Christmas is almost here, and that means it’s time to shop for presents. What could be better than showering your loved ones with gifts? However, for millions of Americans, it also means something else: credit card debt.
The typical American household has $11,000 in credit card debt. The holidays are by far the time when Americans take out the most debt, with one study from last December finding that nearly half of respondents will not pay the credit card debt incurred from Christmas shopping by the due date.
So, it is no surprise that a bill sponsored by senators Bernie Sanders and Josh Hawley is getting some attention. Sanders and Hawley’s legislation would cap credit card interest rates at 10 percent.
The problem is that this solution is no solution at all.
It is easy to understand why lawmakers want to cap interest rates on credit cards. All this borrowing is getting expensive: the average credit card interest rate stands at an eye-watering 24 percent, up nearly 5 percent over five years earlier.
So why not impose a cap? The short answer is that a cap on interest rates would severely limit access to credit. It would make the problem worse, not better.
If banks and credit card companies are going to lend, they need to be incentivized to take on the risk of default. Loans with lower interest rates, such as mortgages, are typically collateralized. Without collateral, interest rates are higher to account for the risk of default. With market-determined interest rates, lenders know they’ll receive significant interest if the borrower doesn’t pay on time, and if the borrower knows this too, they’re more likely to take that chance and approve a loan or a line of credit.
Capped interest rates change this calculus. Lenders have less incentive to offer credit in the first place. With an interest rate cap in place, they are going to become more risk-averse and offer credit only to households with pristine credit scores and high incomes. Such a change in lending practices would severely disadvantage families that need the flexibility and ease of a credit card to cover unexpected bills.
Imagine not being able to pay for a car repair with a credit card. The financial consequences could easily snowball. Subprime loans are made to those with lower incomes. If interest rates are capped, the poor will have a disproportionately harder time getting credit since loans to lower-income borrowers are inherently riskier.
This is not just theoretical. When states have experimented with interest rate caps, this is what has happened. When Oregon implemented a rate cap, research found that borrowing fell and the average household was left worse off. A similar cap in Illinois yielded similar results, decreasing the number of loans to subprime borrowers by 38 percent.
It would not be just subprime borrowers who are adversely affected by this law. Given that the American economy runs on credit — countless consumers and small businesses rely on it — we don’t want to see this become a broader trend.
If the Sanders-Hawley bill passes, Americans could see their credit limits cut dramatically or even have their credit cards canceled.

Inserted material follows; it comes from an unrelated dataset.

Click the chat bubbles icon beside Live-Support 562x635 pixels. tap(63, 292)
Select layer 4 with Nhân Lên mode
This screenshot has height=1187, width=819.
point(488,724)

That, in turn, would lead to less consumer spending and slower economic growth.
We’ve already seen an extreme case of what happens when the credit market contracts. After the 2008 stock market crash, lending froze, leading to the most protracted recession since the Great Depression.
We all stand to lose if the Sanders-Hawley bill passes. More than four in five Americans have a credit card, and the resulting credit is the lifeblood of our economy.
Ultimately, a rate cap on credit cards amounts to a price control, and research has found that price controls do more harm than good. There’s a reason we abandoned them after the 1970s — and why they’re synonymous with bad economic policy today.
Whereas price controls in the ’70s led to gasoline shortages, rate caps today would lead to credit shortages, which could prove even more damaging. With consumer confidence just hitting a seven-month low, this is not the time to take a hammer to the credit market.
Shoppers are preparing to buy gifts, and that means we need credit, not well-intended solutions that will only create more problems than they cure.